The failure of the United States to understand internal conflicts, provide security and protect borders resulted in the easy entry of members of Al Qaeda (conspicuously absent prior to the American invasion) and other forces bent upon increasing chaos, encouraging anti-American sentiment, and fomenting civil war and lawlessness throughout Iraq.

What is the reality? America is hated in Iraq as being anti-Muslim because of its occupation and its ignorance and disregard of Muslim customs and beliefs. It is impossible to calculate the emotional and political consequences of the callous brutality of Abu Ghraib, the extradition of Muslims (who the United States refuses to acknowledge to be prisoners or war protected by the Geneva Conventions) to unknown prisons in undisclosed countries, where their harsh treatment will not risk examination by American courts, the accidental or criminal acts of American servicemen who kill innocent civilians, and the ignorance and insensitivity of much American behavior, as in a photograph of American servicemen sitting in a Muslim mosque wearing their combat boots.

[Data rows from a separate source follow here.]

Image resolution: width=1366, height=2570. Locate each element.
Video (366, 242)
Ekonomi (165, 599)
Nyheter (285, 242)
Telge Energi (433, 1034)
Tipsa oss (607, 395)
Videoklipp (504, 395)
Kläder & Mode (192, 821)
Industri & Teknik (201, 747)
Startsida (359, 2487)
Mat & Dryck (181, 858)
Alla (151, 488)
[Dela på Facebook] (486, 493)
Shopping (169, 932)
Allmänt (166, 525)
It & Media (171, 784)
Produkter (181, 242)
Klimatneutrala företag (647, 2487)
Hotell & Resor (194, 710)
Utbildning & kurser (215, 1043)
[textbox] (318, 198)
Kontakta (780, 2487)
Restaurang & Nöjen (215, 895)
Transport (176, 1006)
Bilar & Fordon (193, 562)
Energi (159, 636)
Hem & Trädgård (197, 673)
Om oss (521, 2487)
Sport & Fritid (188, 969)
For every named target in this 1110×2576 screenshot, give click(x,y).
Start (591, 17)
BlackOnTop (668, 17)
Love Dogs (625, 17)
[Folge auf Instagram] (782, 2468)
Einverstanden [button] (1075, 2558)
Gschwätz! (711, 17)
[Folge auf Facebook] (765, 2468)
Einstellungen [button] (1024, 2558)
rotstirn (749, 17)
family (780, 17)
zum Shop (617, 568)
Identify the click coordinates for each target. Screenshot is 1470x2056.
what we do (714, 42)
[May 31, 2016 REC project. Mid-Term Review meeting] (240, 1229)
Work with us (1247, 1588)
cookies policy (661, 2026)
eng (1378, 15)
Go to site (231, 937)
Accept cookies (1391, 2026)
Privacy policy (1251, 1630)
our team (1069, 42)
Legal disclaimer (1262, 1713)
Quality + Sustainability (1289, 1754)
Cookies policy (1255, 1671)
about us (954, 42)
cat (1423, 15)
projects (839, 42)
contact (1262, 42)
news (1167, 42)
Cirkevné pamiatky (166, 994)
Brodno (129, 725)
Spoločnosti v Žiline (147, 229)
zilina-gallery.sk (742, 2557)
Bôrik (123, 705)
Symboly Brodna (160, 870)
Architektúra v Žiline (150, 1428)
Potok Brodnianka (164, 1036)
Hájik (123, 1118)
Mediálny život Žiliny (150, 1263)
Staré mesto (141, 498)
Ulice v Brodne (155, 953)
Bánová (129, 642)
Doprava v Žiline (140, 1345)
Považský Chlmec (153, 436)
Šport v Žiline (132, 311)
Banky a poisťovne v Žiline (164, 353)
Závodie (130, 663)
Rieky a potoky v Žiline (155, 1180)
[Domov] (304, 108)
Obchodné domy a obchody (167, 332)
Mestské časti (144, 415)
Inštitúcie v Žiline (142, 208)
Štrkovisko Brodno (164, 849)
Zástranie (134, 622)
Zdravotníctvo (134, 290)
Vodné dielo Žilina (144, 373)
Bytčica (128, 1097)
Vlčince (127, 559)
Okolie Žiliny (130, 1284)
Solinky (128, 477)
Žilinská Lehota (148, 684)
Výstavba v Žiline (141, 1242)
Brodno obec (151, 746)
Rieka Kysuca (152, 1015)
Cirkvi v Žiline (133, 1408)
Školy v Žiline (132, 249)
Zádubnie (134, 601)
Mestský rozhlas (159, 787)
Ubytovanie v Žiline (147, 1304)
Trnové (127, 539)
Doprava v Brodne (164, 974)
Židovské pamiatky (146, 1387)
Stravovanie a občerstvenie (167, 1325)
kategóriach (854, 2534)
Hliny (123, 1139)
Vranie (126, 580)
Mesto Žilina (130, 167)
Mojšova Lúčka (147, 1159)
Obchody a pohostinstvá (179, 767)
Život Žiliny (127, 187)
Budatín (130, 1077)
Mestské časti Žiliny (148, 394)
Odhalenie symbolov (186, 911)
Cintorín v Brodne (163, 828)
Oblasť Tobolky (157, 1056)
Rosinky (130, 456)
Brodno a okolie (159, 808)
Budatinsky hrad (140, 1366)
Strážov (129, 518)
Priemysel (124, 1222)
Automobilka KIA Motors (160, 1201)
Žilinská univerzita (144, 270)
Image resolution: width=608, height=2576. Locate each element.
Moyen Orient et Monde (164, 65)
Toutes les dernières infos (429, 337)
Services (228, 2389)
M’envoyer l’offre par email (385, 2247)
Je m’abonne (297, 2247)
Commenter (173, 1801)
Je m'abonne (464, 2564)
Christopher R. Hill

Investigative journalists estimate that the followers of Al Qaeda constitute between five and ten percent of the insurgent forces, although they represent a larger proportion of those who engage in the most successful violent opposition to the American occupation. No one can know the consequences of total American withdrawal. Partial or piecemeal withdrawal is unacceptable, because the vulnerability of American forces would be increased and the symbolic negative significance of the American presence would not be reduced. No credence should be given to the predictions of those who have until now been wrong about everything connected with the causes and consequences of the American occupation. Some responsible scholars are persuaded that things will get worse – not better – as long as resentment of America’s presence continues to be felt.

Why have we failed? When Osama bin Laden was believed to be cornered in Afghanistan, we deployed our military forces there to the war we were beginning in Iraq, making easier his escape into Pakistan. We betrayed our most cherished ideals in the humiliating treatment of prisoners in Abu Ghraib and the brutal actions of servicemen in widely publicized incidents of promiscuous slaughter of Iraqi soldiers and civilians. When General Antonio Taguba released his detailed report recounting the complicity of government officials in imposing abusive interrogation policies at Abu Ghraib, he was mocked and shunned by the Pentagon and forced to retire early. We violated the basic precepts of habeas corpus and international law in denying legal counsel to prisoners in Guantanamo and elsewhere, and subjecting them to humiliating treatment and torture. We have turned our backs on Iraqis who risked their lives working with the American occupation forces, but have been denied immigration into the United States. In all these respects, we have alienated millions of people throughout the world who once held the United States in the highest regard for its love of liberty and justice.

What can we do? We can get out. Whenever the United States finally decides to leave Iraq, defenders of our failed policies will declare: If only we had stayed…. (This is what they said when we left Vietnam.) But if we stay, and thousands more Americans and tens of thousands more Iraqis die, the invaders would still proclaim that they would succeed if only…. The truth is that the sooner we leave, the sooner we reduce the killing and maiming of Americans, as well as the distrust of America which now extends to most people in most nations. The sooner we leave, the sooner we can participate in international efforts to promote peace and security in the Middle East. The sooner we leave, the sooner we can divert hundreds of billions of dollars from the conduct of an unending war that enriches private corporations and corrupt foreign politicians, to be used to fight poverty and disease in the United States and throughout the world. The sooner we leave, the sooner the United States can regain its place of pride among the free and liberty-loving nations of the world.